→ **Assignment**:
Below are records; work out how many of their lines contain the word "agent" and reply with the number only.

→ **Exercise inputs**:
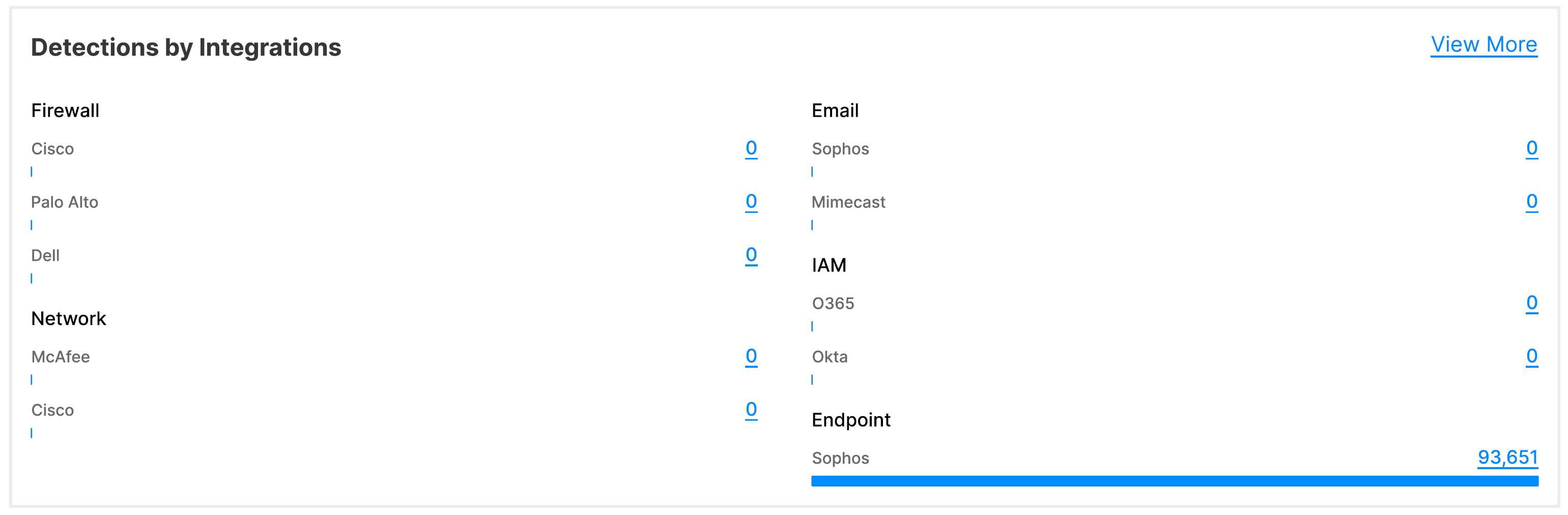This screenshot has height=515, width=1568.
Task: Click the Palo Alto integration label
Action: click(65, 202)
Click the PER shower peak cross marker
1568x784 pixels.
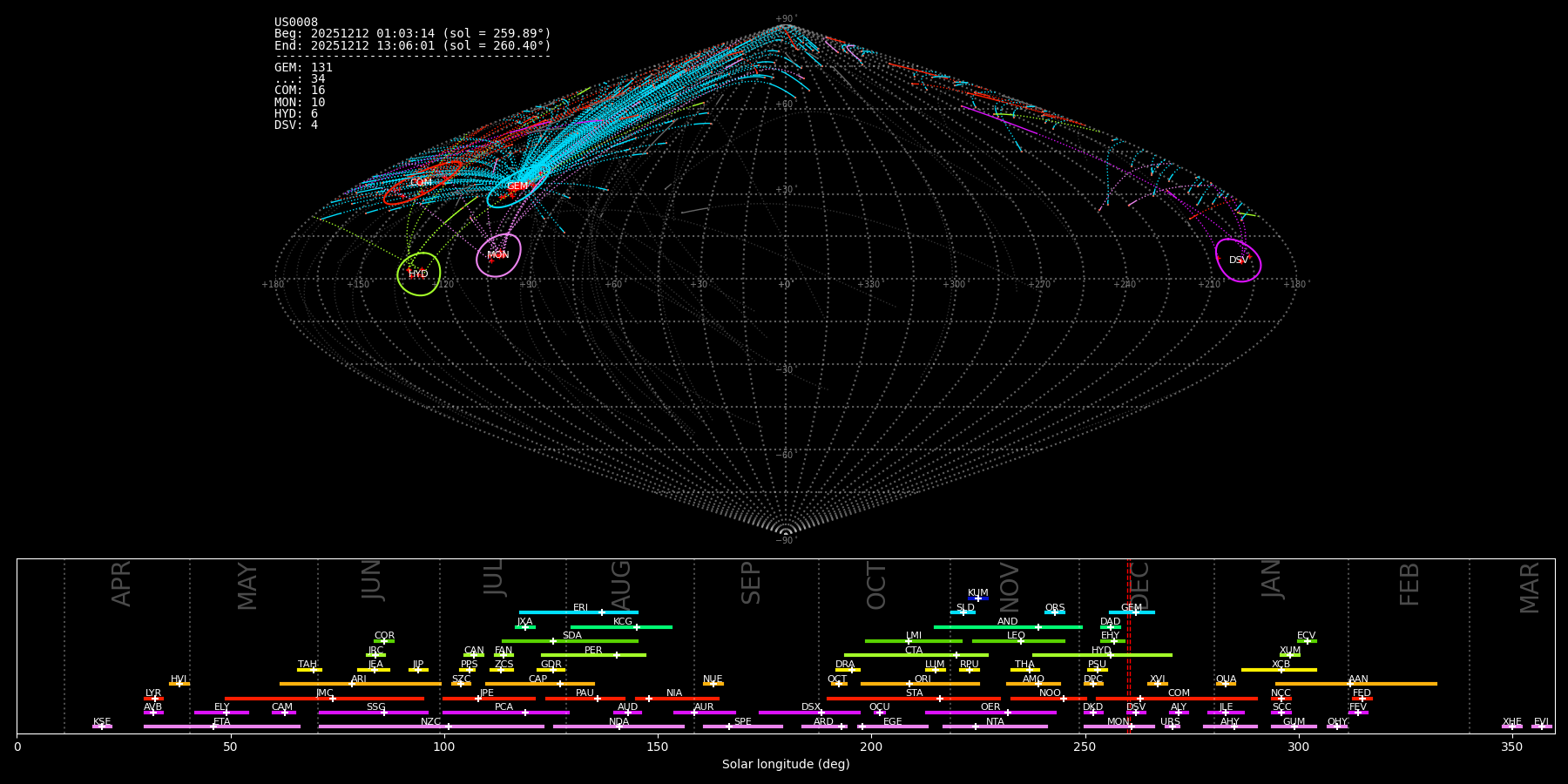tap(617, 655)
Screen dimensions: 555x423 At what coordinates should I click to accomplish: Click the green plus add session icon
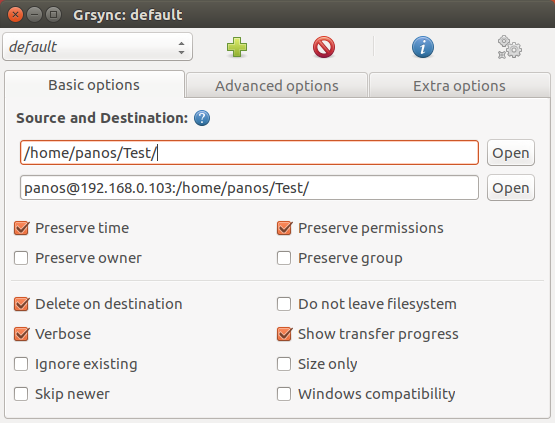point(237,47)
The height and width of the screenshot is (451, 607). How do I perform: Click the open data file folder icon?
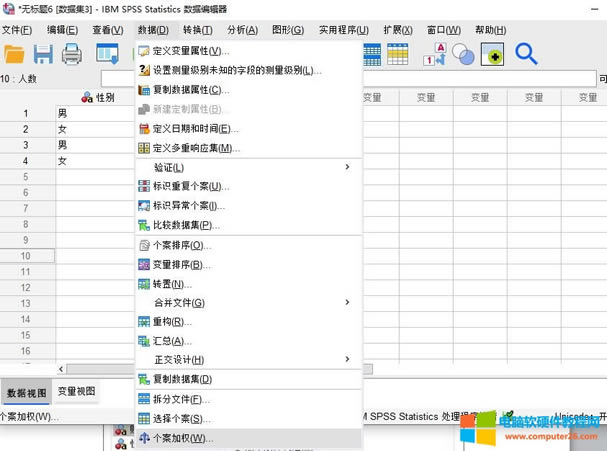(x=14, y=54)
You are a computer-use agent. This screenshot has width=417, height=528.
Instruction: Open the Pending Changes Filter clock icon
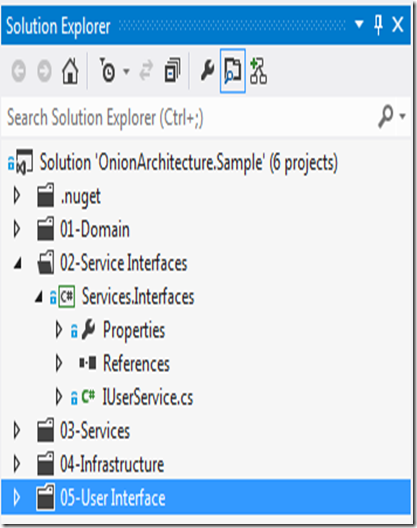[107, 70]
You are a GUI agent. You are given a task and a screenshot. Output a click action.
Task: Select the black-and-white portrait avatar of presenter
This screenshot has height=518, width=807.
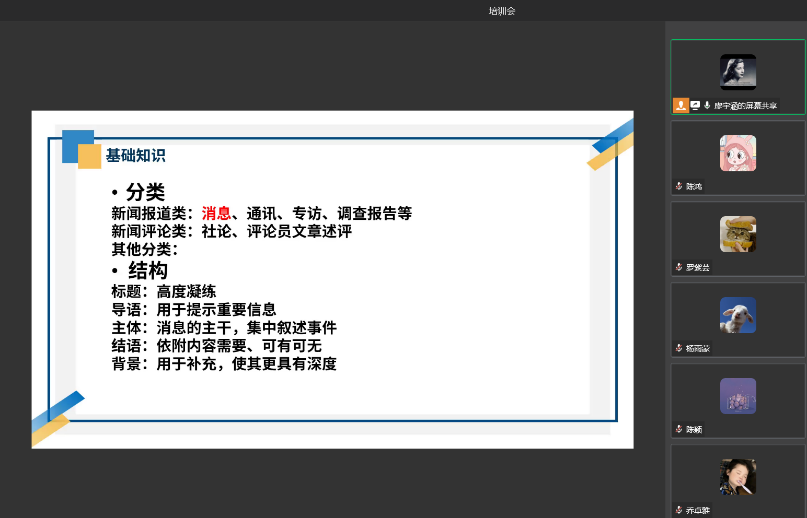[737, 72]
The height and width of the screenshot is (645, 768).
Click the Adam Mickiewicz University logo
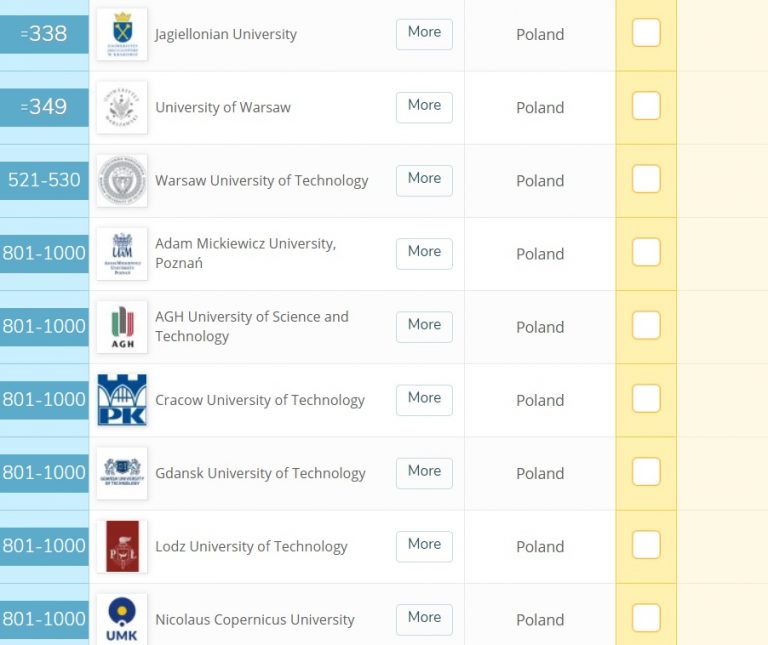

→ **Exercise solution**:
2